A Sanskrit inscription from Baphuon dated 790 records that Indrayudha, whose father is identified as the Khmer king Jayavarman II, captured a "king of Champa" while still a young man. The identity of this Champa remains uncertain. Hoshino leaves open three possibilities: the coastal Huan Wang of central Vietnam, Keoi Lau Mì in southern Laos, and Zhān Bó in Isan, and concludes that the available evidence does not permit a firm identification. (Note: The date creates a chronological difficulty that the source does not address. Jayavarman II's accession is conventionally placed in 802, twelve years after the inscription, making the reported filiation difficult to reconcile with the conventional chronology.)

==People==
Hoshino associates Zhān Bó with the Cham people, noting that the Chinese used Zhān Pó (瞻婆) for Champa and related polities in the 7th and 8th centuries. In Cantonese, Zhān Bó 瞻博 is pronounced Zim^{1} Bok^{3}, while the character Zhān 瞻 was ordinarily used in Chinese references to Champa. On this basis, Hoshino, following Paul Pelliot, refers to Zhān Bó as an inland Champa. He nevertheless qualifies the identification, stating that its inhabitants were "apparently either a different branch of Cham or perhaps not ethnically Cham at all". Keoi Lau Mì, also known as South Línyì and placed in the area where the borders of present-day Thailand, Laos and Cambodia meet, is likewise associated by Hoshino with strong Cham connections. The same polity has separately been associated with the Kuy people.

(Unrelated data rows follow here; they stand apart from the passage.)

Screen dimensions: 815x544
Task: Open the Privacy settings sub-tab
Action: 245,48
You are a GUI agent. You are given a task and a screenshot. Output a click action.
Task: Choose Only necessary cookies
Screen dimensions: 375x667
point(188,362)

Hoshino sets this possible Cham connection alongside his argument for a Tai-speaking presence in the same region. He proposes that Tai speakers attested in northern Champa, in present-day Nghệ An and Thanh Hóa and the Northwest of Vietnam, began moving into the central Mekong valleys during the 5th and 6th centuries. Following Haudricourt, he takes the 3rd century as the earliest possible date for a westward movement of tonal Tai from Chinese-controlled Vietnam, and proposes that these populations subsequently spread across Isan and into the Chao Phraya basin. He treats the dual-capital formulation "Zhān guo Bó guo" as one of the indications for such a presence, comparing it with paired centres in later Tai polities, including Sukhothai and Si Satchanalai, Xieng Dong and Xieng Thong, Wiang Chieng Mai and Wiang Kum Kam, and Ayodhya and Lopburi, as well as the inner and outer capitals that he assigns to Wen Dan at Kantharawichai and Fa Daet Song Yang. (Note: Hiram Woodward, who accepts Hoshino's placing of Wen Dan's two capitals, regards the argument that the peoples of these polities spoke a Tai language as tendentious, and holds that it should be used neither to support nor to invalidate the geographical conclusions.) Hoshino also identifies Tai speakers in the Wen Yang district (文陽) of the Tang prefecture of Changzhou (長州 or 裳州), which he locates on the Mekong near Thakhek, opposite Nakhon Phanom, while treating Sakhon Nakhon as an alternative location for the prefectural seat.